UK pushes fast track to ID cards, surveillance

The Guardian says the UK plans not just to make national ID cards mandatory, but to record all use in an audit trail. Unspecified “safeguards” are mentioned to brush off privacy concerns.


Mr Harrison told a Law Society conference yesterday that ministers had started with the assumption that information on the pattern of everyday transactions involving each card would not be kept on the central computer database.

But following representations from the information commissioner they were now minded to keep information “about the audit of transactions” to allow the authorities to investigate abuses of the scheme. Although no final decision had been taken he said there would need to be safeguards to prevent abuse of such information.

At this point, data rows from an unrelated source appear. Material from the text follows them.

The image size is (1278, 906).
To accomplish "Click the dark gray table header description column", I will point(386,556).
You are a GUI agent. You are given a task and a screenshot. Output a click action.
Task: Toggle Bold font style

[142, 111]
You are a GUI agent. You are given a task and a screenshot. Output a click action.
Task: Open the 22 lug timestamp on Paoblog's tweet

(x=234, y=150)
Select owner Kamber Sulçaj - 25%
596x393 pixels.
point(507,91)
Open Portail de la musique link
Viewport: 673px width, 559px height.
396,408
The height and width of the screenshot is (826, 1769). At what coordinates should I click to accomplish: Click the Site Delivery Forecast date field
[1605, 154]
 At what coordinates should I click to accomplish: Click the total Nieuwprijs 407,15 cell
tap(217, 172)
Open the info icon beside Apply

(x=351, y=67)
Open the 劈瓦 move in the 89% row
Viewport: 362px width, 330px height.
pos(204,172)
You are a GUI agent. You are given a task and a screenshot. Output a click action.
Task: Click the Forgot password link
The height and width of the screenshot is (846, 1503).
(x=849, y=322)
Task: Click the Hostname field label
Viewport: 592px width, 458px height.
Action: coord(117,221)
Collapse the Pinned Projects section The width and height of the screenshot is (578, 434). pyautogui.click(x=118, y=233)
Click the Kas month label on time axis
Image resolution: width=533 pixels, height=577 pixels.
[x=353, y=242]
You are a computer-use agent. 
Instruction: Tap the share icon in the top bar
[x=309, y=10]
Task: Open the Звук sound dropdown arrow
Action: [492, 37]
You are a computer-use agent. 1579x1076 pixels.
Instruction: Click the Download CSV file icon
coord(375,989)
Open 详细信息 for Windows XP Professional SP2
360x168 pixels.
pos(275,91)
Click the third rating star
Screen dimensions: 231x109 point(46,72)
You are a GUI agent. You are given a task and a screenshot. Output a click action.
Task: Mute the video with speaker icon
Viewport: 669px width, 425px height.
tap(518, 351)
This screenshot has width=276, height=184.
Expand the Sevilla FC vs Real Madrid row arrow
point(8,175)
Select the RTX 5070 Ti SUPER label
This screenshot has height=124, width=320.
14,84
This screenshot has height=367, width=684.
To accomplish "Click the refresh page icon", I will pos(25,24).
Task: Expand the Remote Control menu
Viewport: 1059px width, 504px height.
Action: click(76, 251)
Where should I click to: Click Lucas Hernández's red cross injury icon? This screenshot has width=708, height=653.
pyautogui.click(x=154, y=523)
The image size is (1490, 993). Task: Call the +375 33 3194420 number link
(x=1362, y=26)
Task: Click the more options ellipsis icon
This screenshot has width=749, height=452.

– Guardian, Government will track ID card use.

Home Secretary David Blunkett is using the Madrid bombings to justify fast tracking the compulsory ID card scheme and increasing law enforcement surveillance capabilities, according to the Telegraph. Such plans might also include a fingerprint database of the entire EU population.


Mr Blunkett presented fellow [EU] interior ministers with a long list of “very practical measures” to help police and intelligence agencies hunt down terrorist cells.

“What I am interested in is hard practical action like sharing communications data, which gets into the use of mobile phones and the internet,” he said.

The British plan would oblige telephone companies and internet providers to store detailed data on calls, email transmissions and websites visited, overturning the EU’s data protection rules.

– Telegraph, Time to cut waffle and tackle terror, Blunkett tells EU.